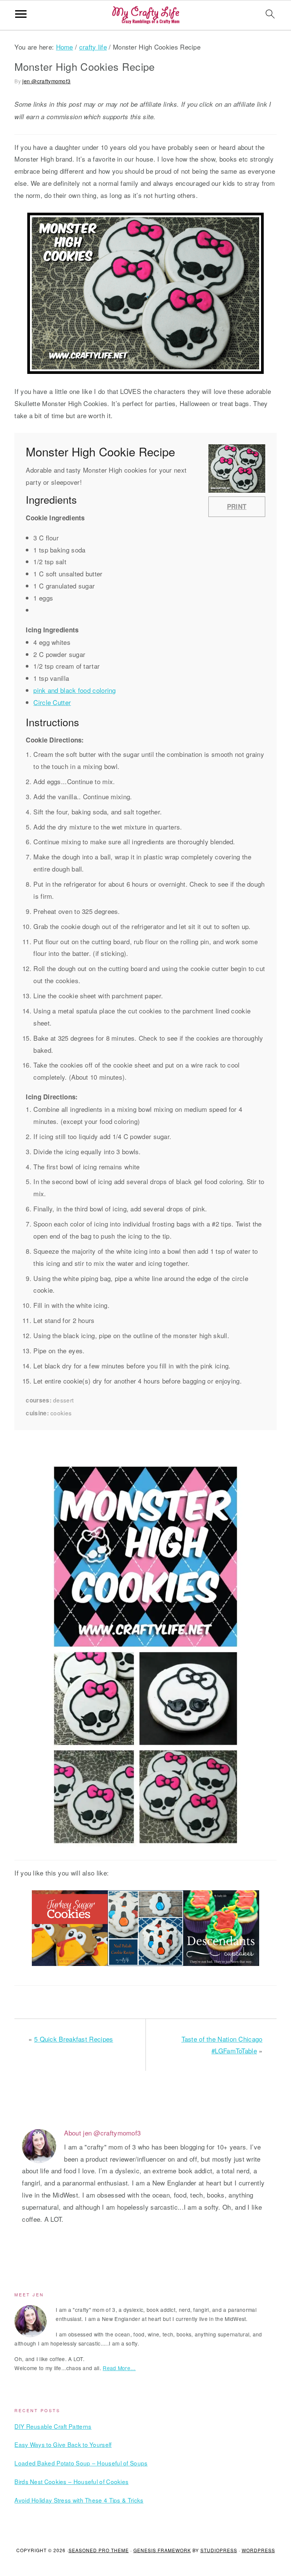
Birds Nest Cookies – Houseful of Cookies (71, 2481)
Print (237, 506)
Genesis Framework (162, 2550)
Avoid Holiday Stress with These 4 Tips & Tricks (78, 2500)
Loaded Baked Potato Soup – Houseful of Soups (80, 2463)
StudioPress (218, 2550)
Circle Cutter (52, 702)
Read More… (119, 2368)
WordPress (258, 2550)
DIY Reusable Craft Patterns (52, 2426)
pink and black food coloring (74, 690)
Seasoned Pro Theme (99, 2550)
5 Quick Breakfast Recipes (73, 2039)
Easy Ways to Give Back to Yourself (62, 2444)
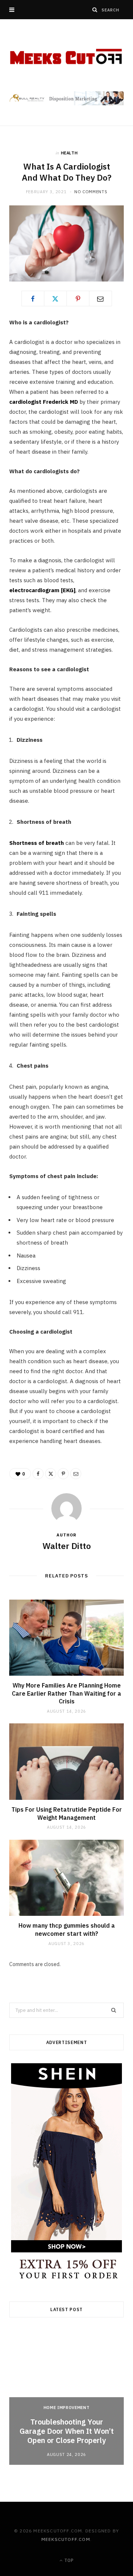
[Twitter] (55, 298)
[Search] (95, 9)
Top (68, 2560)
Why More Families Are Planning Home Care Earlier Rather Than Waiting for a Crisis (66, 1693)
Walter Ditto (66, 1545)
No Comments (90, 191)
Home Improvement (67, 2407)
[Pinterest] (77, 298)
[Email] (100, 298)
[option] (66, 2397)
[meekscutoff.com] (66, 56)
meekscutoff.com (65, 2539)
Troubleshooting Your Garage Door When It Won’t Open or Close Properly (67, 2431)
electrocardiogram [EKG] (42, 590)
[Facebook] (32, 298)
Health (69, 153)
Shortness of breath (36, 842)
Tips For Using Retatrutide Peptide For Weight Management (66, 1813)
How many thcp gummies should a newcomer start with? (66, 1929)
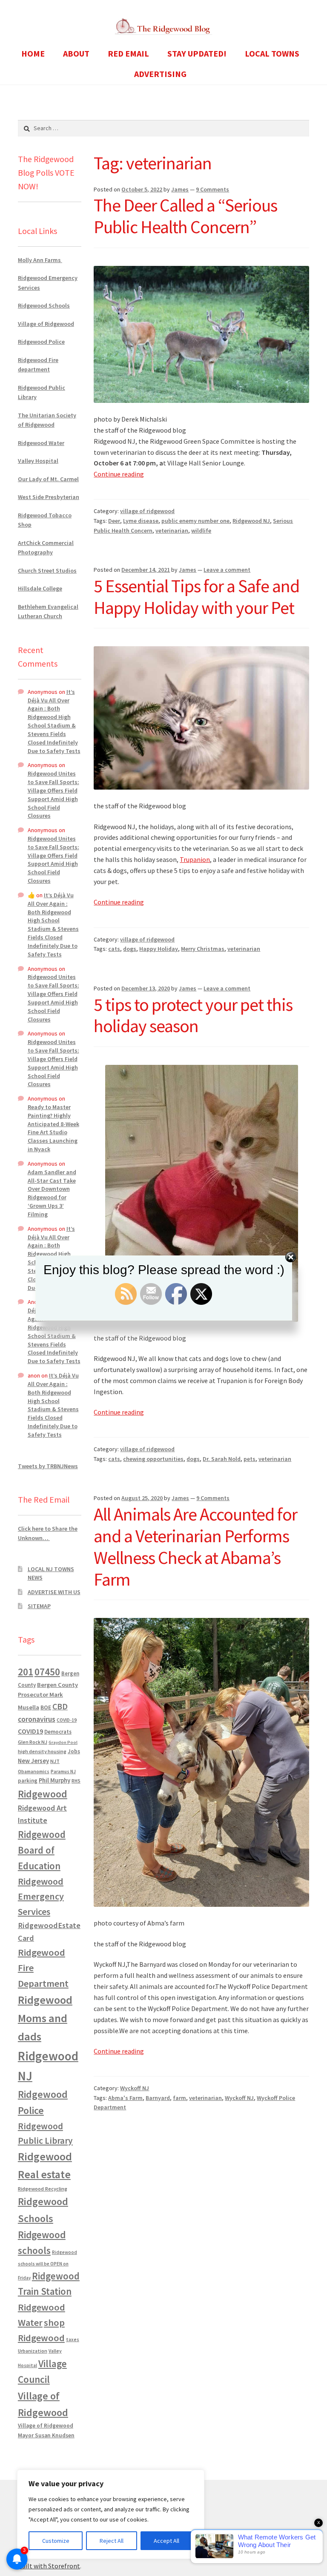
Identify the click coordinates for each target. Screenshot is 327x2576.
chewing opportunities (153, 1459)
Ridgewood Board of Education (42, 1850)
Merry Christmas (202, 949)
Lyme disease (140, 521)
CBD (60, 1706)
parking (27, 1780)
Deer (114, 521)
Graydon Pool (63, 1742)
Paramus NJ (63, 1771)
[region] (110, 2514)
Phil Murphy (54, 1780)
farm (179, 2098)
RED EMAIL (128, 53)
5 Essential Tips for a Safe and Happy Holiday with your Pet (196, 597)
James (180, 189)
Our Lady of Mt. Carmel (48, 479)
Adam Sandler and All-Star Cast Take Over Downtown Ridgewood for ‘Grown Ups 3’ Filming (52, 1193)
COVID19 (30, 1731)
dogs (129, 949)
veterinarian (171, 530)
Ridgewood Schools (44, 305)
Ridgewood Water (41, 443)
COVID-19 (67, 1720)
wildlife (201, 530)
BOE (45, 1707)
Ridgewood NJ (251, 521)
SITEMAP (39, 1606)
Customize (55, 2541)
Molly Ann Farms (40, 260)
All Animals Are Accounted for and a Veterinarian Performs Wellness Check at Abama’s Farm (195, 1546)
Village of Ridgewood (46, 324)
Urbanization (32, 2351)
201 (25, 1672)
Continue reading (119, 474)
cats (114, 949)
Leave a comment (227, 569)
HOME (33, 53)
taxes (72, 2339)
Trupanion (195, 859)
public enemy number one (195, 521)
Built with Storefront (49, 2566)
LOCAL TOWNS (272, 53)
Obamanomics (33, 1771)
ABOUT (76, 53)
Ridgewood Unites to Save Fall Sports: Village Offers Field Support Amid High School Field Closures (53, 794)
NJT (55, 1761)
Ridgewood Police (41, 341)
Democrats (58, 1731)
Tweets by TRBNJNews (48, 1466)
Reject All (111, 2541)
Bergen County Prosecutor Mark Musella (48, 1696)
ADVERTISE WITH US (54, 1592)
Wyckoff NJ (134, 2088)
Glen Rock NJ (32, 1742)
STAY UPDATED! (197, 53)
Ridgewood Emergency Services (41, 1896)
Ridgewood (42, 1794)
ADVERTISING (160, 73)
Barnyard (158, 2098)
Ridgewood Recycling (42, 2188)
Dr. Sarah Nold (222, 1459)
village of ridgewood (147, 511)
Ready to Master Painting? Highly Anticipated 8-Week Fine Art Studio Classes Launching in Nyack (53, 1128)
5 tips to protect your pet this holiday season (193, 1015)
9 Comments (212, 189)
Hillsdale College (40, 588)
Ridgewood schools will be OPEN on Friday (47, 2264)
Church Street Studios (47, 570)
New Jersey (33, 1761)
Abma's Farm (125, 2098)
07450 (47, 1672)
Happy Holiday (158, 949)
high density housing (42, 1751)
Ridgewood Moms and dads (45, 2018)
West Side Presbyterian (48, 497)
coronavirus (36, 1719)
---------------
■ Problem to work on: All lines with the word "Houseful" are needed; pull them from the entries and copy each.

■ Response below:
Birds Nest Cookies – Houseful of Cookies (71, 2481)
Loaded Baked Potato Soup – Houseful of Soups (80, 2463)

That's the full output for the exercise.